ACTION ITEM:
Return all lines in the material below that contain "кино".
▬▬▬
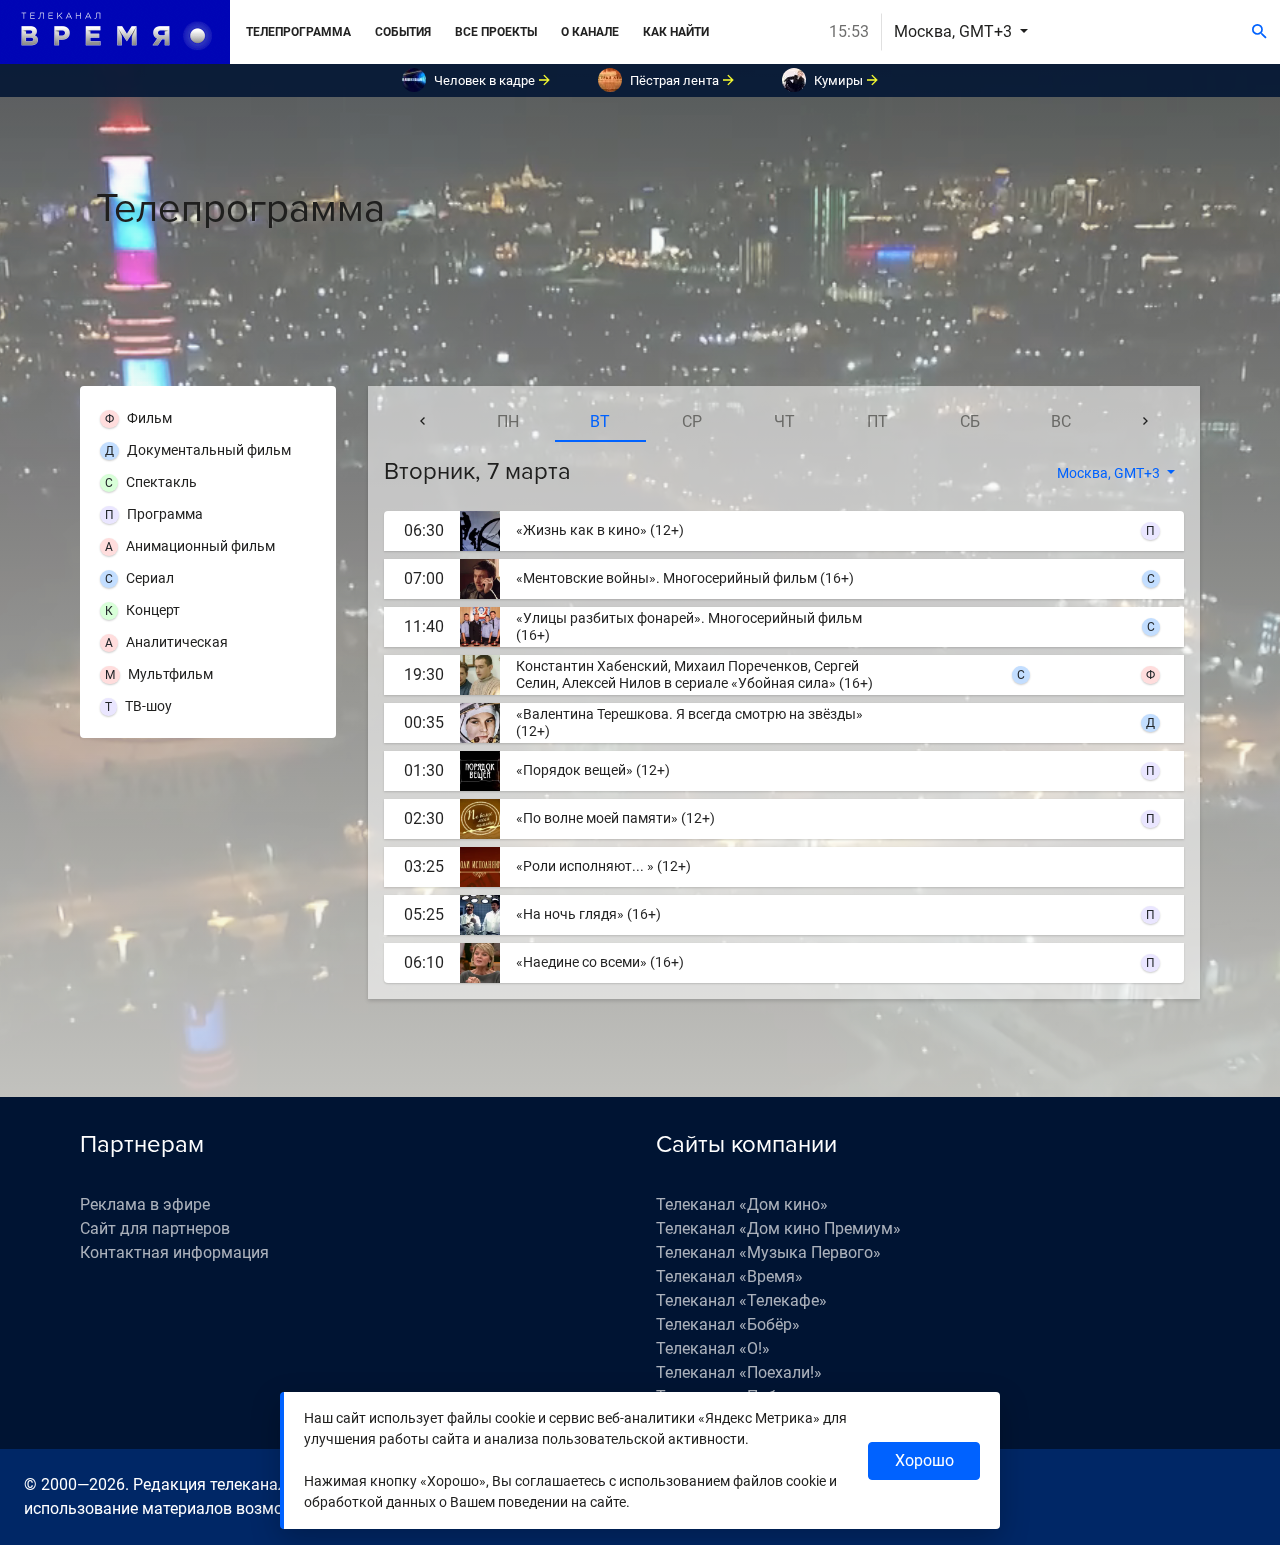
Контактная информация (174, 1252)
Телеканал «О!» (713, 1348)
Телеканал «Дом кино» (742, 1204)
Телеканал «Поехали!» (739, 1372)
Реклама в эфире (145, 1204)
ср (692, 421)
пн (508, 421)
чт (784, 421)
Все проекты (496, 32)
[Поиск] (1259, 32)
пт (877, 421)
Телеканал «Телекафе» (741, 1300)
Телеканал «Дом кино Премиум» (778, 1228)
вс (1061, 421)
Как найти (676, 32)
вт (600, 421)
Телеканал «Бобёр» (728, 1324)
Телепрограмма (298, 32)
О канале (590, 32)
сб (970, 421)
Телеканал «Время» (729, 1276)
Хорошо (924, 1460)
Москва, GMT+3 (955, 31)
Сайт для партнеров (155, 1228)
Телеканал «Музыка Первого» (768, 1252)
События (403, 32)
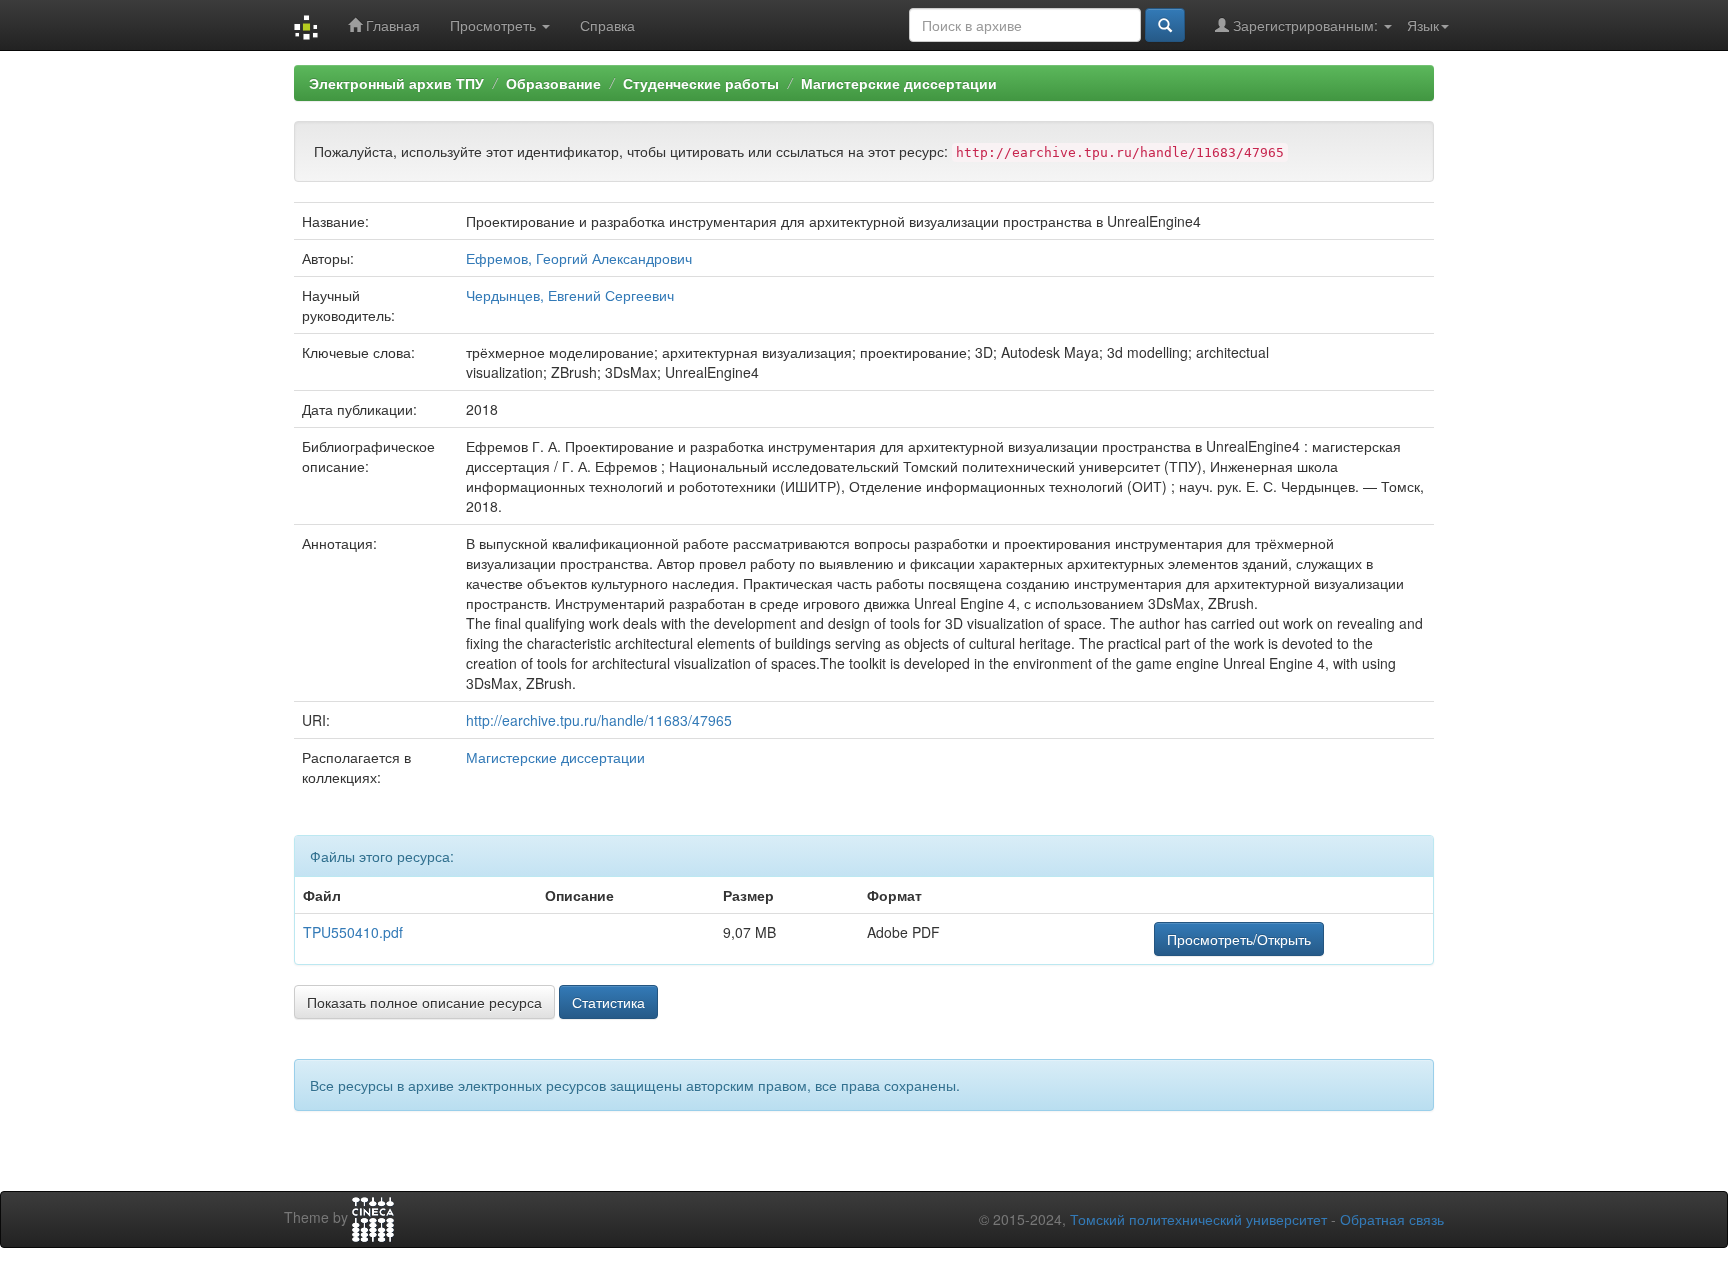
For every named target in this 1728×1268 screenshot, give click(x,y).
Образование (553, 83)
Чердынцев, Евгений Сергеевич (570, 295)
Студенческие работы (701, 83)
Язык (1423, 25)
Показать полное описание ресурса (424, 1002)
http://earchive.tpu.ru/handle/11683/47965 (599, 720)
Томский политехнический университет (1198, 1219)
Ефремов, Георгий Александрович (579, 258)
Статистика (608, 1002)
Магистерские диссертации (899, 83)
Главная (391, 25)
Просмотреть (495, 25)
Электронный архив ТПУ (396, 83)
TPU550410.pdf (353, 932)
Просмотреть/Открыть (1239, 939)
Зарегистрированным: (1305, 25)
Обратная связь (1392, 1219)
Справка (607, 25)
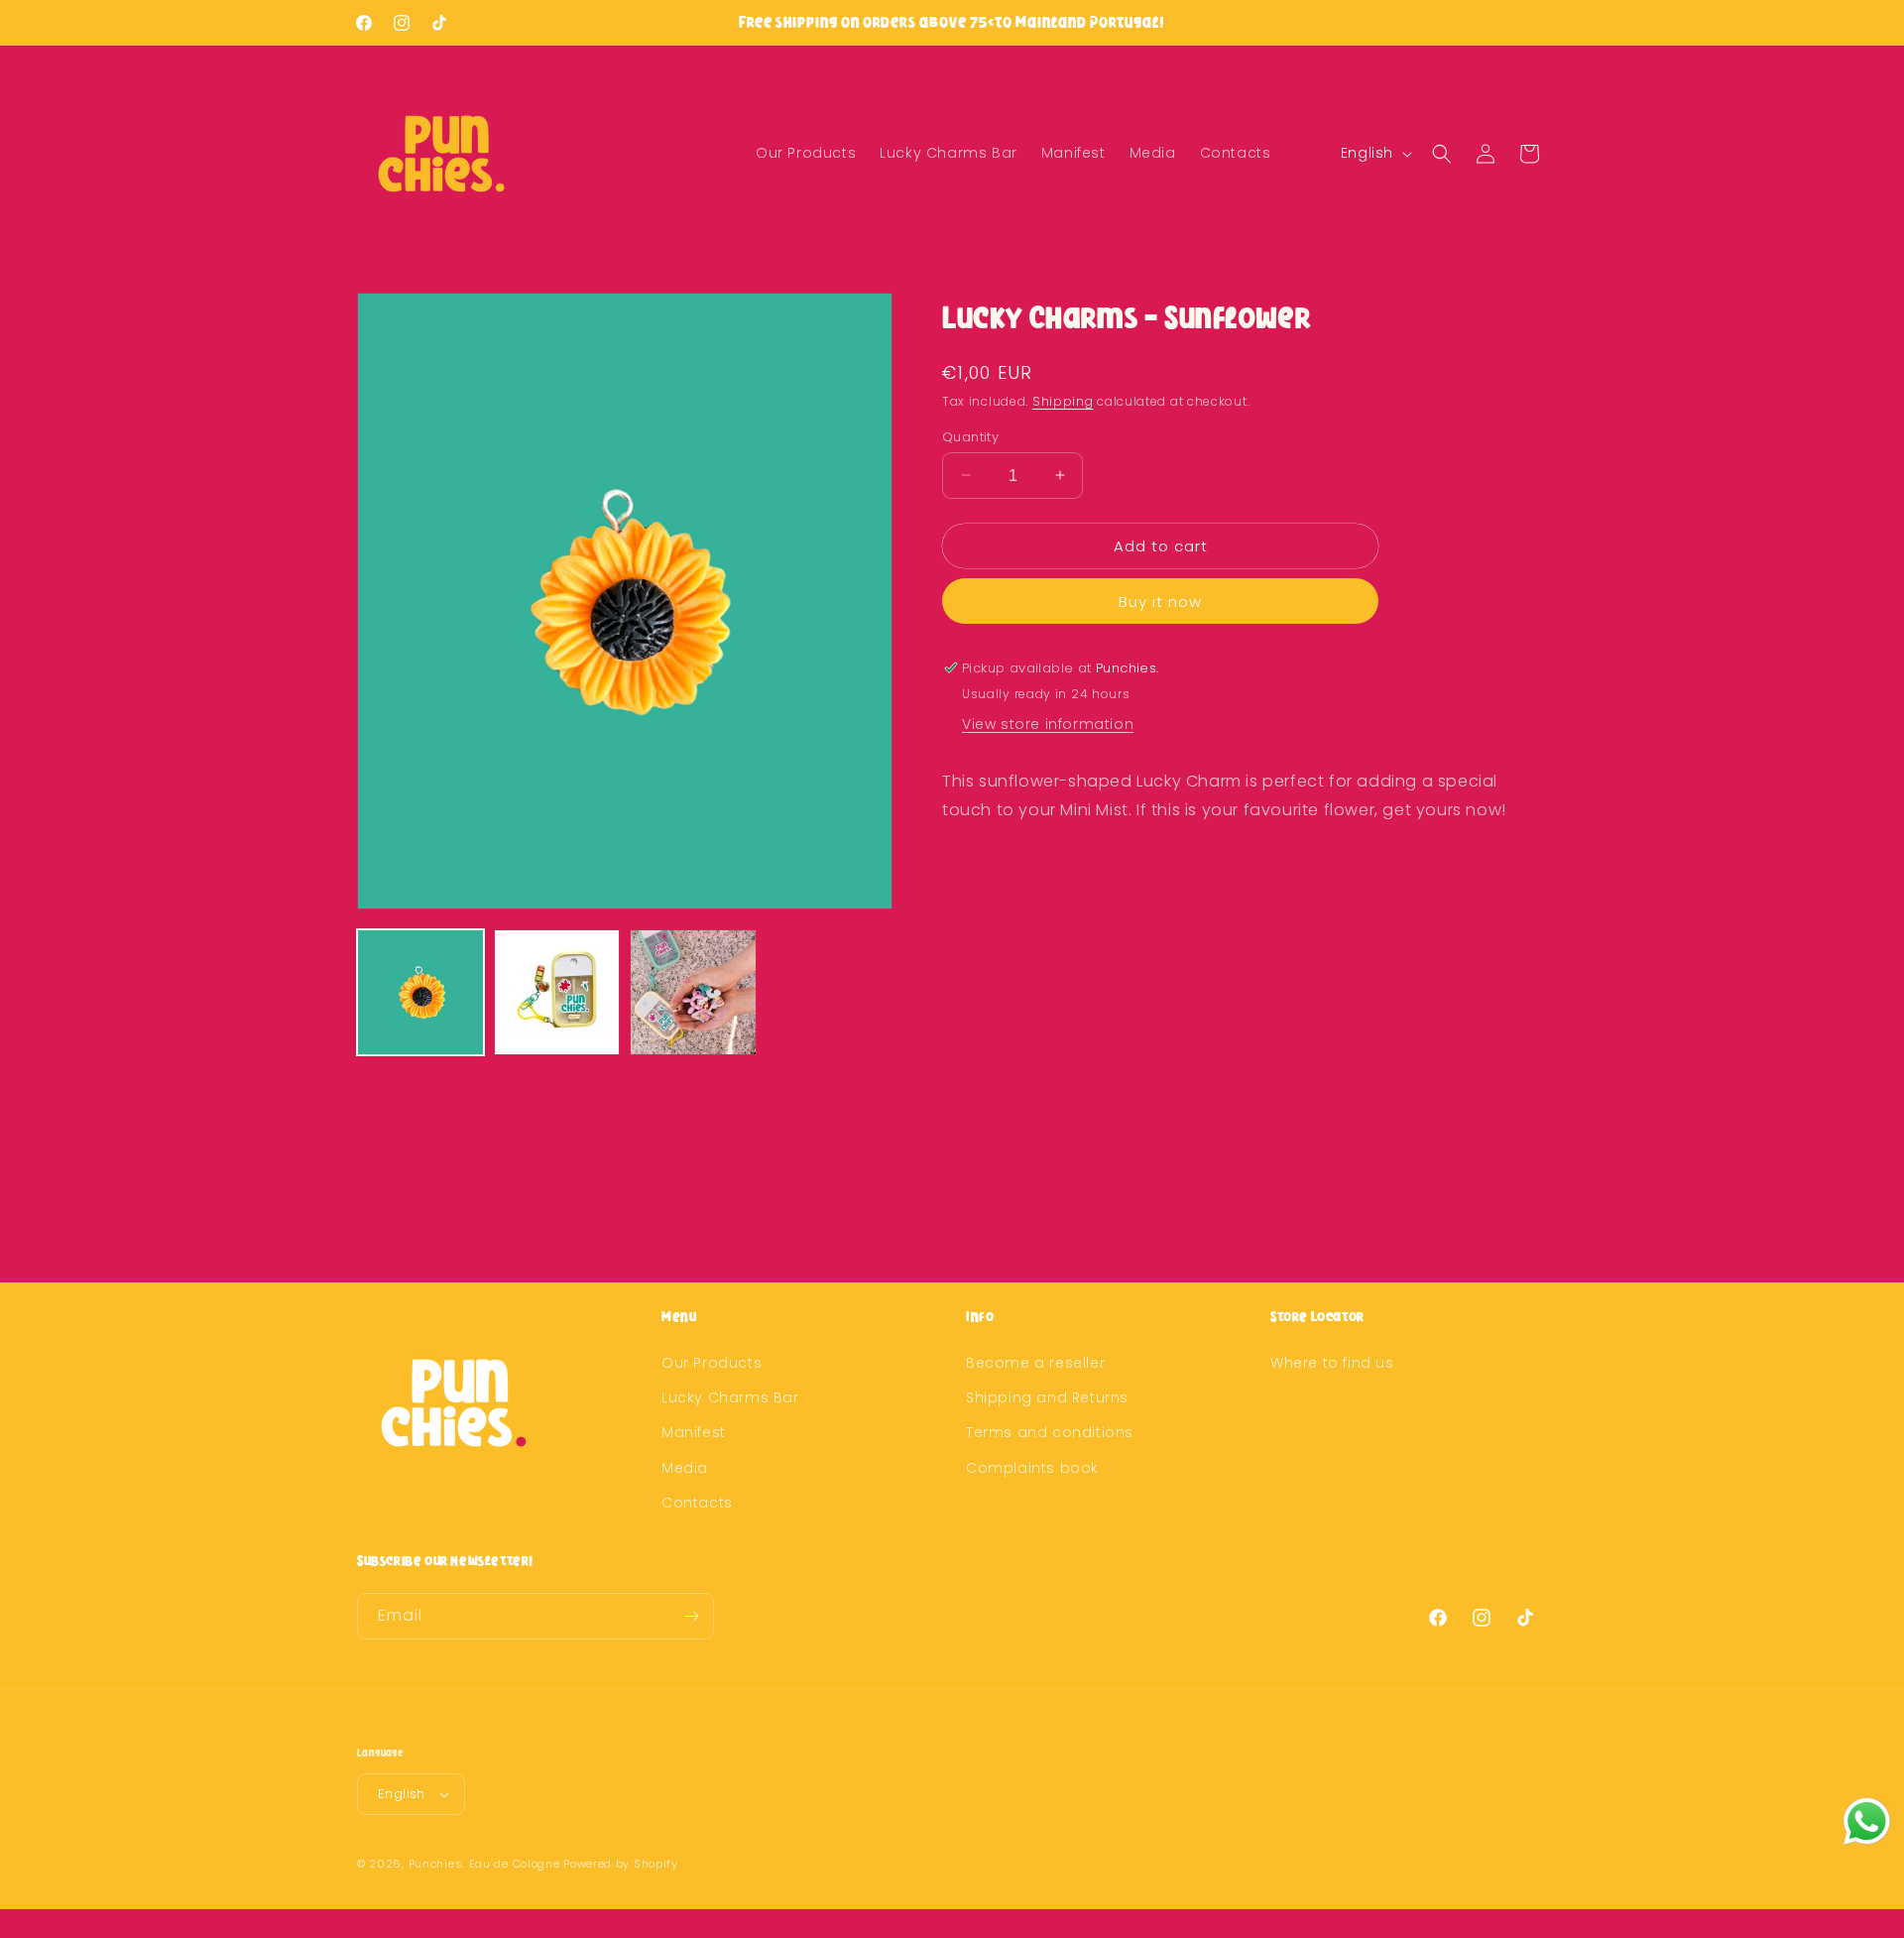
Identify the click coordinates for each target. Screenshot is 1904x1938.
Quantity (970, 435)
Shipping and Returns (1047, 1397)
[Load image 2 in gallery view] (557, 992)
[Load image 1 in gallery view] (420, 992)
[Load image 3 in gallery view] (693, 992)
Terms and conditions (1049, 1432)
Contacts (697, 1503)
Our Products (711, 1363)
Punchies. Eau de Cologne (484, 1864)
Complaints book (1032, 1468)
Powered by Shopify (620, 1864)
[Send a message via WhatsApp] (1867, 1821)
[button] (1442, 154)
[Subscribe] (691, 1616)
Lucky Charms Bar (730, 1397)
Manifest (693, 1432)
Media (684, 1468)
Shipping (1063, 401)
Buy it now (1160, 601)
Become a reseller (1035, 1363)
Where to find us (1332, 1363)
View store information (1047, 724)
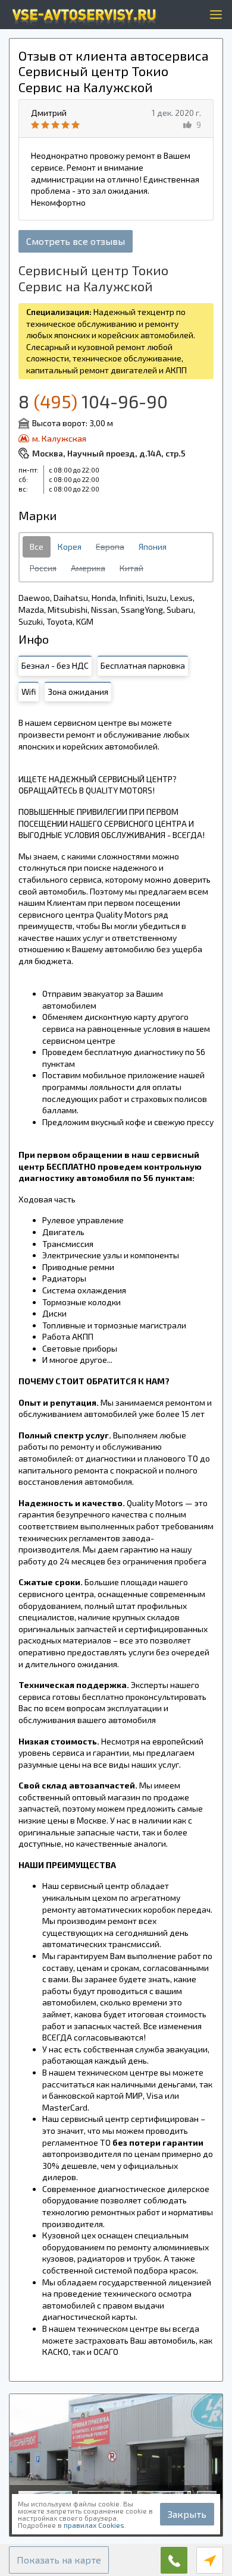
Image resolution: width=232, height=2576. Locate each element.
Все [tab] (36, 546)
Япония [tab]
▬▬▬
ANSWER TO THE EXERCISE:
Телеканал «Дом кино» (742, 1204)
Телеканал «Дом кино Премиум» (778, 1228)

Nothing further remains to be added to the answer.